#### [Given request]
In the items below, take the part that opens with the line containing "Where should I" and closes at the end of the items. Rewrite that part with "trash can" replaced by "wastebasket", keep everything else unchanged, and leave the pictures out.
※
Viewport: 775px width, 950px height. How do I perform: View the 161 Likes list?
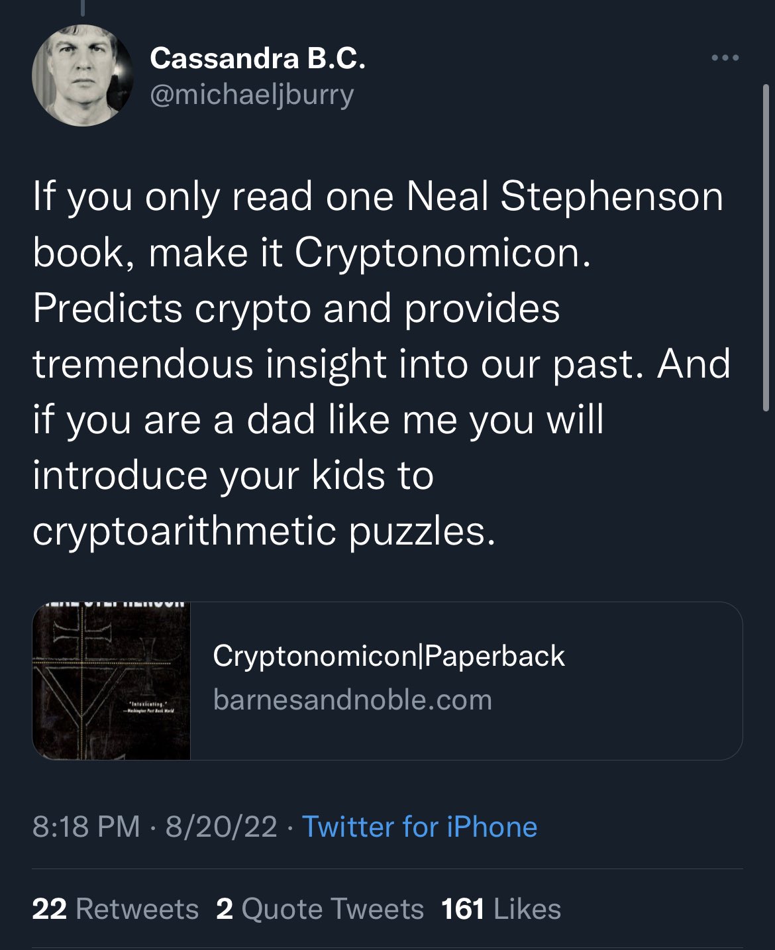501,909
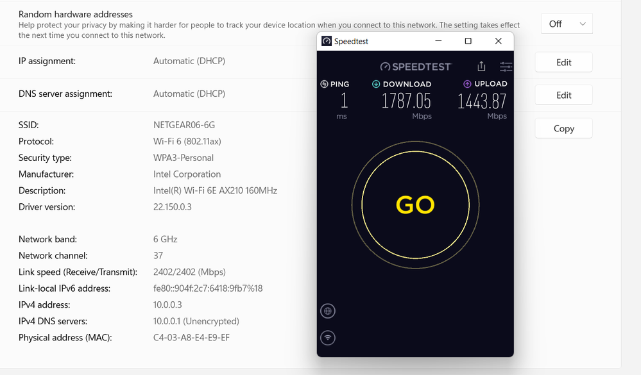Select the globe icon in Speedtest
Screen dimensions: 641x375
click(x=328, y=311)
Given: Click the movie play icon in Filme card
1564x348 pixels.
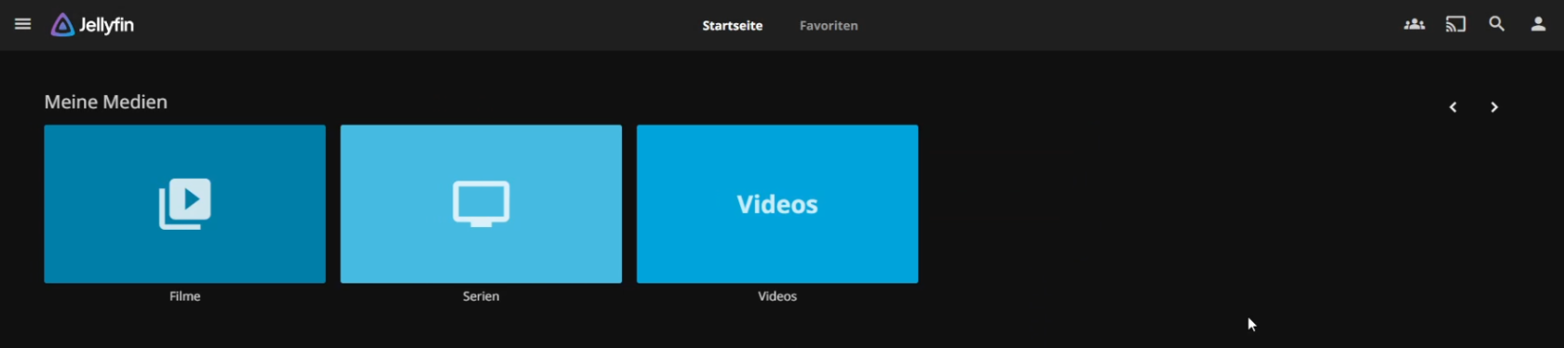Looking at the screenshot, I should tap(185, 203).
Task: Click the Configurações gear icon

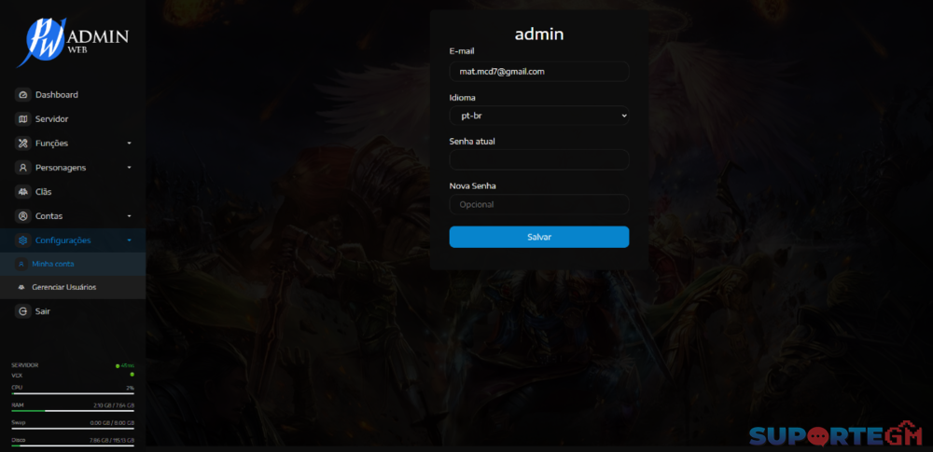Action: pos(23,240)
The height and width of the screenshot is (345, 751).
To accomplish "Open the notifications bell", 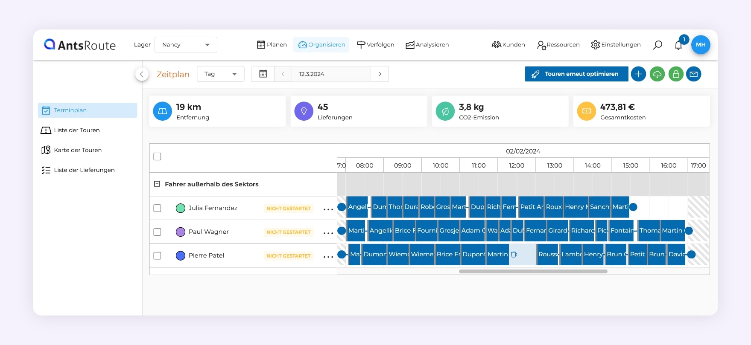I will tap(678, 45).
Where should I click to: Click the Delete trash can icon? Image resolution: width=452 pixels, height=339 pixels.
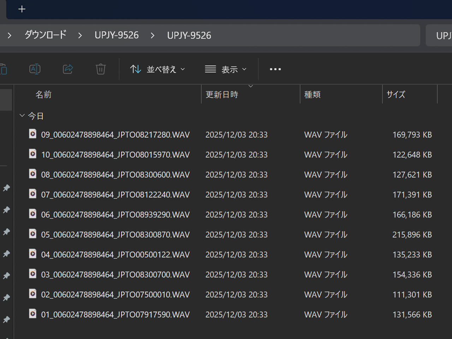[x=101, y=69]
※
#### [Response]
Where should I click to: Click the Delete wastebasket icon? Image resolution: width=452 pixels, height=339 pixels.
[x=101, y=69]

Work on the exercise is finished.